FIGURE 1.

SMC proteins bind directly to microtubules in vitro. A and B, microtubule co-sedimentation assay with condensin complex (A) and monomeric Smc5 (B). Coomassie Blue-stained gels of supernatant (S) and pellet (P) fractions are shown. Microtubules were used at 0.5 μm (calculated for tubulin dimer concentration). Note that due to the large differences in the molecular mass of tubulin and condensin subunits, it is difficult to resolve all individual components of this complex in a single gel while simultaneously visualizing tubulin subunits (hence the appearance of only three major bands at the position of the condensin complex in the gel (18)). The weak band above the major Ycg1-Smc2 band corresponds to phosphorylated Ycg1, as reported previously (18).
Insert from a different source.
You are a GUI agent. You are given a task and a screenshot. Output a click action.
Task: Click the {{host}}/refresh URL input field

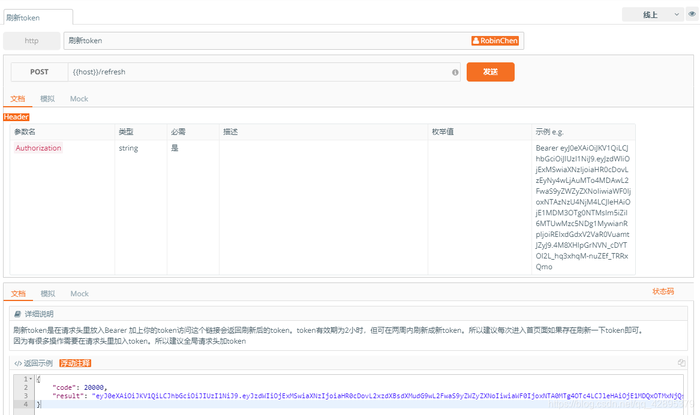point(240,71)
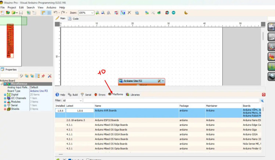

C, microtubule co-sedimentation assay with condensin complex (top) and Smc5 (bottom) in the presence of buffer alone (−), ATP, ADP, and a non-hydrolyzable analog, AMP-PNP. Microtubules were used at 0.25 and 0.5 μm for condensin complex and Smc5, respectively. The percentage of SMC proteins in the pellet under each condition is shown below the corresponding lane below the Coomassie Blue-stained gel. Averages of four independent experiments are shown, with S.D. D, an illustration depicting the microscopy-based microtubule binding assay. E, representative images of X-Rhodamine-labeled microtubules captured in control (uncoated) or Smc5-coated coverslip. Scale bars, 10 μm.